Section 4: Standley Chasm to Birthday Waterhole

Section 5: Birthday Waterhole to Hugh Gorge

[Hike distance: 21km / 13mi]

2022-07-28

If you're doing a high camp it is somewhat mandatory to watch the sun both set and rise. Why? Who the fuck knows. Obviously you get a good view of the event. And yes, it's all very picturesque, particularly if you can jag atmospheric conditions that splash pinks, reds, and purples across the horizons. But you can have too much of a good thing. Particularly when you're cold, sore, sleep deprived, and eager to get on the trail. So with us this morning it was pretty much "Sun's rising in 3, 2, 1... There it is. Check. Awesome. Let's get moving".


Sunrise at Brinkley.


Fraser & Phil looking appropriately frigid at the Brinkley Bluff cairn.

Heading west from the rock cairn at Brinkley's Bluff you basically fall straight off the southern face of the ridge. A series of tight switch-backs drop you down the mountain to a saddle some 190m below. After the rapid 20min descent you look back up and can't help pitying hikers going West to East. It's a wicked climb.


Phil carefully negotiating the switchbacks.

Views, as with most high points along the trail, were stunning. When you are consumed with immediate trail problems (like the placement of your next footstep) it can easy to forget to appreciate the harsh wild beauty of the place.


Descending from Brinkley.

I was last over the edge but ended up being first to the bottom. The others all paused part way down to shed their warm gear. I had again started 'cold' so found myself alone at the base of the switch backs. Any time I paused for more than a few minutes the pack would come off.


My pack and poles.

I had chosen an Osprey Levity (60L) pack. Limited in some ways, it's one standout feature for me was it's weight. Durability, flexibility, versatility, and comfort are all perhaps questionable. I needed every edge I could get on this trail. The 500-1500gm (1.1-3.3lb) of weight savings relative to more standard packs was gold.
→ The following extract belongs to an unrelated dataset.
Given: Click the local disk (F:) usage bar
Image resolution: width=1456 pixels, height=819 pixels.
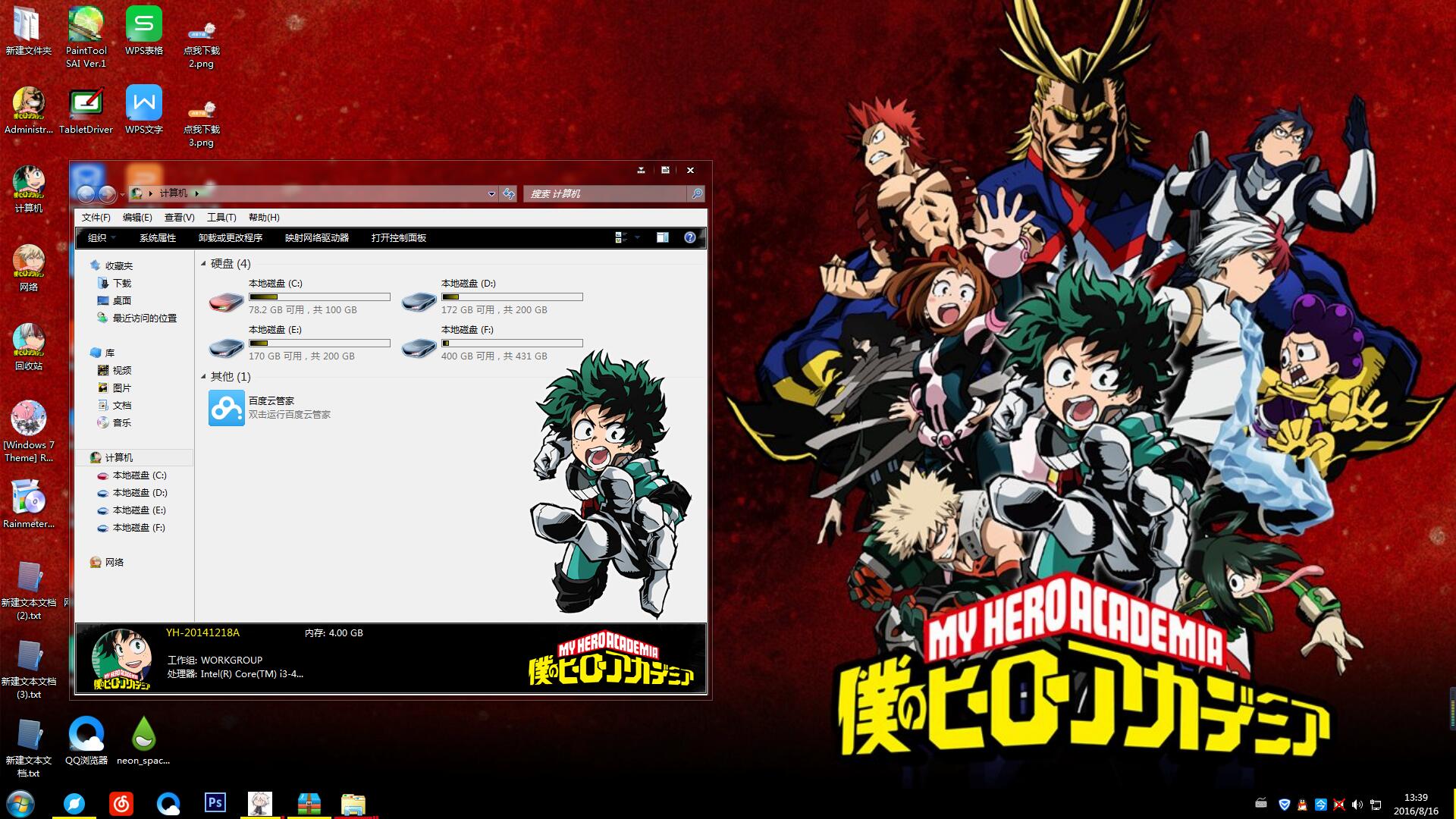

Likewise my sticks. Black Diamond Women's Distance Carbon FLZ Z-folds. At 340gm (12oz) they are about the lightest on the market. I am a big fan. Essential in any terrain where the footing is uncertain. A big help in uphill climbs. I would normally start a section with them folded and stowed. They would then become a kind of of "technological boost" as soon as the going got tough. Whether their impact was real or imaginary I am not sure. Either way I was glad to have them. Breaking or losing them along the trail would have been a serious blow. On the Larapinta I'd estimate they were in use 80-90% of the time.


The view back up towards Brinkley Bluff. My companions descending carefully.

From here the trail heads west. First down to the "hole in the wall" Rocky Cleft for views over the southern plain, and then back up to a saddle.


Fraser and I peering down into the gap at Rocky Cleft.


Another angle at Rocky Cleft.

At the saddle we met a 70yr old couple. Hiking in the opposite direction to us they planned to complete the trail in 20 days. Proof that age is no limitation on the Larapinta. They shared some good tips about waterholes further along the trail.

Fraser and I downed packs in the Stuart's Pass creek bed at 9:20am. Elise and Phil were maybe 10min behind. When they arrived we wandered north into Stuart's Pass. A large clean waterhole bordered by ghost gums and sand flats nestled in the wide floor between the gap's rock walls. It was an attractive spot and would have made for a great camp site.


Elise at the Stuart's Pass sign post.


Fraser scouting the attractive sandy waterhole in Stuart's Pass.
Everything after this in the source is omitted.